Thinking about death isn’t easy, but it’s important to understand what happens to your pension when you die – including if the money is taxed.
Defined benefit and defined contribution pensions explained
Defined benefit pensions
A defined benefit pension pays a retirement income based on:
- your salary, and
- how long you made contributions to your employer’s pension scheme.
Defined benefit pensions include ‘final salary’ and ‘career average’ pension schemes.
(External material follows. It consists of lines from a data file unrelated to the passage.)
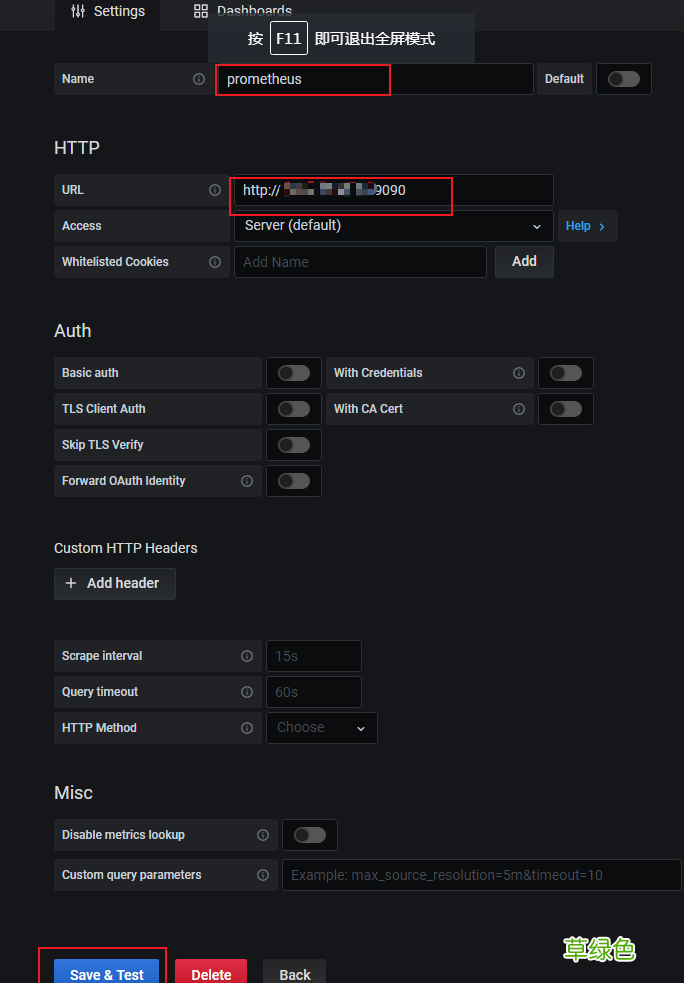Switch to the Dashboards tab
The width and height of the screenshot is (684, 983).
tap(243, 12)
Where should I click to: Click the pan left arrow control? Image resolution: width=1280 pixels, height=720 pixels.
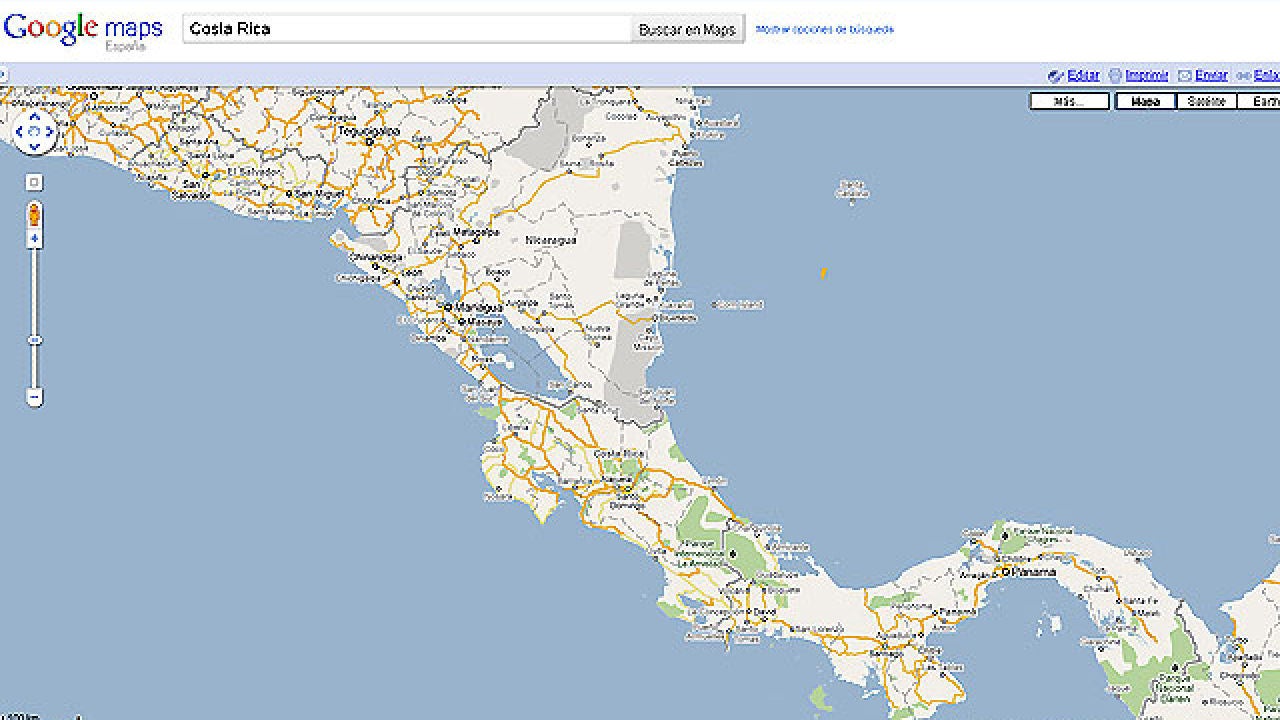[20, 131]
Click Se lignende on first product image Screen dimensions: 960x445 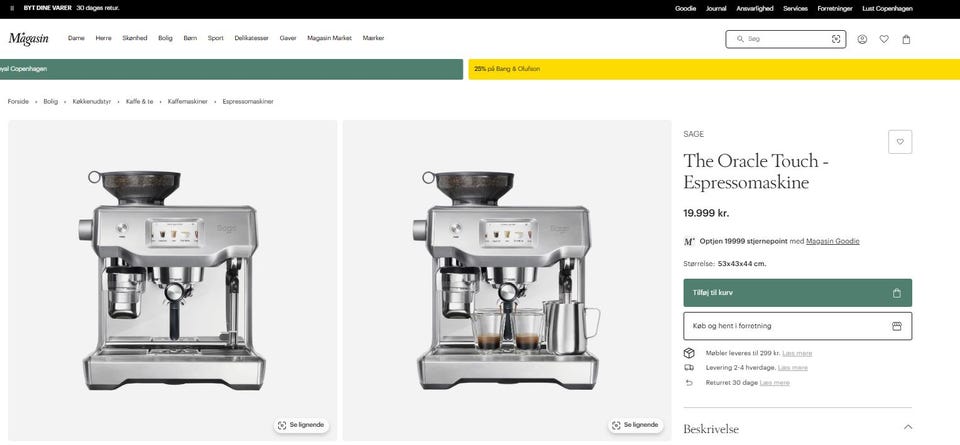coord(301,425)
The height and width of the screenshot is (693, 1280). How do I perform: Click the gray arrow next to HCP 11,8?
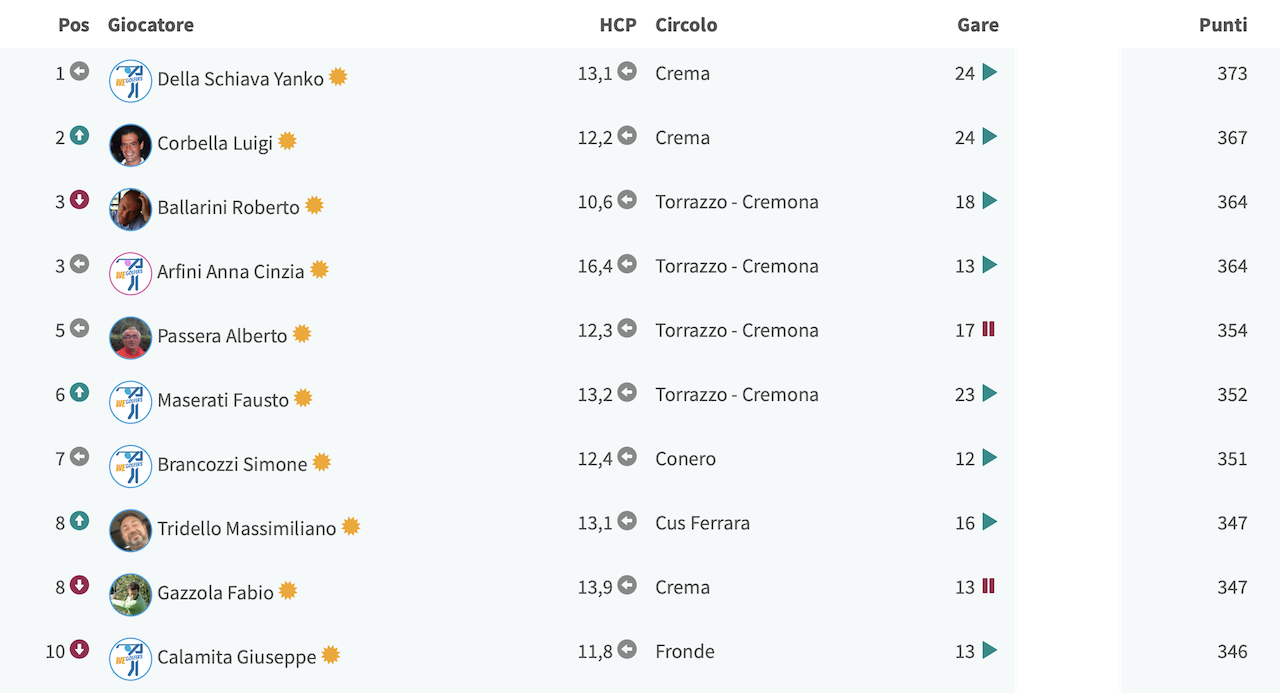(x=627, y=650)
Generally, these are now only available from public sector or older workplace pension schemes.
Defined contribution pensions
A defined contribution pension pays a retirement income based on:
- how much you and your employer paid into the scheme, and
- any investment growth.
This is also known as a ‘money purchase’ scheme, and include workplace and personal pensions.
What happens to defined benefit pensions?
If you have a defined benefit pension, any money to be paid to your beneficiaries will be as outlined in the scheme’s rules.
Check with your pension administrator to find out what your beneficiaries might be entitled to when you die, as the rules of each scheme are different.
Your pension administrator might pay a dependant’s pension to:
- your spouse or civil partner
- your children, if they’re:
- under 23 and in full-time education, or
- mentally or physically impaired, at any age
- anyone who was financially dependent on you when you died, including a partner you weren’t married to or in a civil partnership with.
The pension they will get will be a percentage of the pension you were getting (or would have got if you die before your pension started being paid).
Any income paid to a dependant will be taxed as earnings under normal Income Tax rules.
If the pension payable is fairly small, it might be possible to take it as a lump sum instead.
Lump sums
The following lump sums might be paid to your beneficiaries when you die:
Death-in-service lump sum
If you die while an active member of your defined benefit pension scheme, your beneficiaries might get a lump sum. This is often a multiple of your salary.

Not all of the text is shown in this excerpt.